The downloaded personalization package will not be stored locally on the node for longer than it is needed while unpacking it and adding its files to the instance being created. The personalization package will be overlayed on top of the instance filesystem after the scripts that created it have been executed. In order for the files in the package to be automatically overlayed on top of the instance filesystem, it is required that the appliance is actually able to mount the instance’s disks. As a result, this will not work for every filesystem.
Combine a disk image, OS scripts, and a personalization package
It will possible to combine a disk image, OS scripts, and a personalization package, both with or without a virtualized environment (see the exception below). At least, an installation medium or OS scripts should be specified.
The disk image of the actual virtual appliance, which bootstraps the virtual environment used in the installation procedure, will be read only, so that a pristine copy of the appliance can be started every time a new instance needs to be created and to further increase security. The data the instance needs to write at runtime will only be stored in RAM and disappear as soon as the instance is stopped.
The parameter --enable-safe-install=yes|no will be used to give the administrator control over whether to use a virtualized environment for the installation procedure. By default, a virtualized environment will be used. Note that some feature combinations, such as, using untrusted scripts, will require the virtualized environment. In this case, Ganeti will not allow disabling the virtualized environment.
The implementation of this design will happen as an ordered sequence of steps, of increasing impact on the system and, in some cases, dependent on each other:
Some of these steps need to be more deeply specified w.r.t. what is already written in the Proposed changes Section. Extra details will be provided in the following subsections.
The communication mechanism will be an exclusive, generic, bidirectional communication channel between Ganeti hosts and guests.
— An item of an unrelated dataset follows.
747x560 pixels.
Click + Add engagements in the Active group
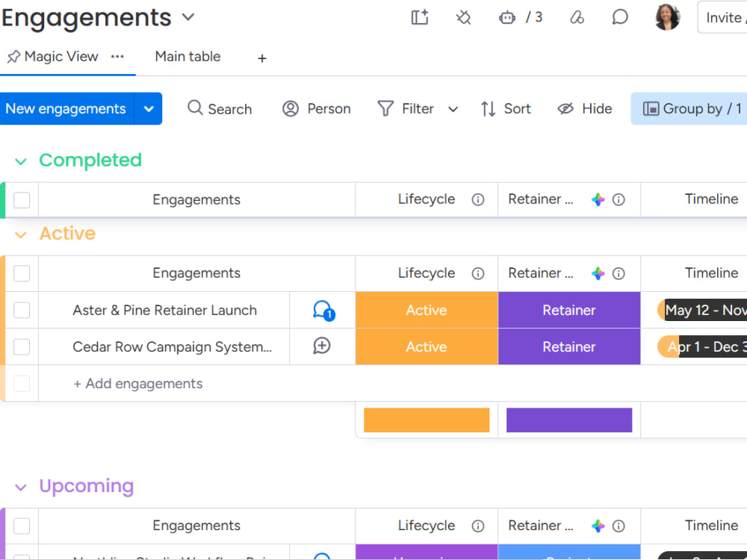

Note that Ganeti will allow communication with any service (e.g., daemon) running on the host and, as a result, Ganeti will not be responsible for ensuring that only the metadata service is reachable. It is the responsibility of each system administrator to ensure that the extra firewalling and routing rules specified on the host provide the necessary protection on a given Ganeti installation and, at the same time, do not accidentally override the behaviour hereby described which makes the communication between the host and the guest exclusive, generic, and bidirectional, unless intended.
The communication mechanism will be enabled automatically during an installation procedure that requires a virtualized environment, but, for backwards compatibility, it will be disabled when the instance is running normally, unless explicitly requested. Specifically, a new parameter --communication=yes|no (short version: -C) will be added to gnt-instance add and gnt-instance modify. This parameter will determine whether the communication mechanism is enabled for a particular instance. The value of this parameter will be saved as part of the instance’s configuration.
The communication mechanism will be implemented through network interfaces on the host and the guest, and Ganeti will be responsible for the host side, namely, creating a TAP interface for each guest and configuring these interfaces to have name gnt.com.%d, where %d is a unique number within the host (e.g., gnt.com.0 and gnt.com.1), IP address 169.254.169.254, and netmask 255.255.255.255. The interface’s name allows DHCP servers to recognize which interfaces are part of the communication mechanism.
This network interface will be connected to the guest’s last network interface, which is meant to be used exclusively for the communication mechanism and is defined after all the used-defined interfaces. The last interface was chosen (as opposed to the first one, for example) because the first interface is generally understood and the main gateway out, and also because it minimizes the impact on existing systems, for example, in a scenario where the system administrator has a running cluster and wants to enable the communication mechanism for already existing instances, which might have been created with older versions of Ganeti. Further, DBus should assist in keeping the guest network interfaces more stable.
On the guest side, each instance will have its own MAC address and IP address. Both the guest’s MAC address and IP address must be unique within a single cluster. An IP is unique within a single cluster, and not within a single host, in order to minimize disruption of connectivity, for example, during live migration, in particular since an instance is not aware when it changes host. Unfortunately, a side-effect of this decision is that a cluster can have a maximum of a /16 network allowed instances (with communication enabled). If necessary to overcome this limit, it should be possible to allow different networks to be configured link-local only.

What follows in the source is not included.